Have you thought about googling “spaghetti pits” yet, wondering what they are? You won’t find any hits (except for my blog post), so let me tell you. Nobody I know of has claimed to coin the term, so perhaps it’s a Twin Oaksism. It refers to the fact that affected armpit hairs are coated with a yellowy-orangish bacterial film that makes them appear thicker and lighter in color than unaffected hairs (depending on your hair color, of course), almost like spaghetti. And, that’s about all there is to spaghetti pits. Wikipedia has very slightly more to say about it (search for trichomycosis axillaris). Supposedly the infection also changes the armpit odor, making it stronger or more unpleasant, but that’s a subjective call.
Back to my unexpected birthday present.
I awkwardly tucked my chin and crossed my eyes as I tried to focus on the hairs in my left armpit. “See that one, compared with a normal hair?” Nope, I couldn’t see it. I was pretty sure my partner had to be making it all up. It didn’t make any sense for me to have spaghetti pits; it was so mild this summer that I couldn’t remember breaking a sweat in weeks. Determined to convince me, he got a pair of scissors and snipped a couple of hairs so I could compare them at a reasonable focal distance. Oh dear. The diagnosis was clear. There was no point in wondering why this was happening now, and not in 2004. Instead, I searched my memory for remedies. How had people overcome this plague eight or nine years ago? Witch hazel—I thought I remembered people using witch hazel. My partner was a spaghetti pits survivor from way back, though, and he vetoed that idea. He’d bathed his pits repeatedly in witch hazel with no success. The only thing that had worked, he said, was shaving.
I went back to scanning my memory, this time to figure out the last time I had shaved. I wasn’t sure. Maybe for a wedding in 2002? When I first stopped shaving, the act was a conscious feminist statement. I was nearly always aware of my visible body hair when I was out in public, and any decision to conform to mainstream expectations, even temporarily, would have been made only after a long internal dialog and conversations with feminist friends. Now, after many years, I don’t even think about it. Hairy pits are the norm at Twin Oaks, and, off the farm, if people look askance at me anymore, I don’t notice it. I am still attached to my body hair, not because of what it says about me, but because it IS me. The thought of shaving no longer bothers me because I might lose an opportunity to demonstrate that an adult woman can feel comfortable choosing to keep her armpit hair. It bothers me because I am comfortable with my choice to keep my body hair, and cutting it off would be…weird.

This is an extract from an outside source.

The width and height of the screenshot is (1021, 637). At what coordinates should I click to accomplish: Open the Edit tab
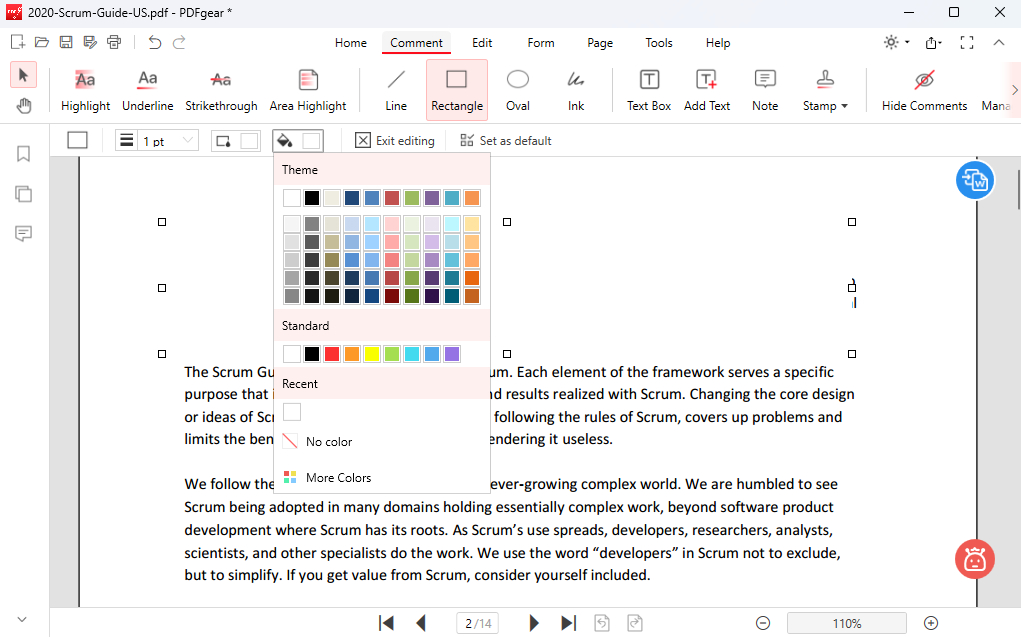482,43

Spaghetti pits are weird, too, however, and it was no trouble this time to decide to shave. A housemate informed me that commercial anti-perspirants had worked for her, but shaving is cheaper and instantly effective. I headed to the courtyard to get a razor from the house closet. (I’m pretty sure the community didn’t even stock razors nine years ago. If you wanted to shave, the community would subsidize them, but you had to order them yourself.) Twenty minutes later, I peered at my infestation-free, denuded armpits in the mirror. It was strange to see myself without hair, but also fun to do something different, to feel unfamiliar. Still, I was in no way interested in remaining hairless, and suffering with itchy-poky armpit whiskers for several days afterwards only made me appreciate my usual maintenance-free locks more. Now that my hair has grown back, it is here to stay. Unless, of course, the orange coating makes another appearance.
Excerpted from the Spring 2014 edition of Communities (#162), “Gender Issues.”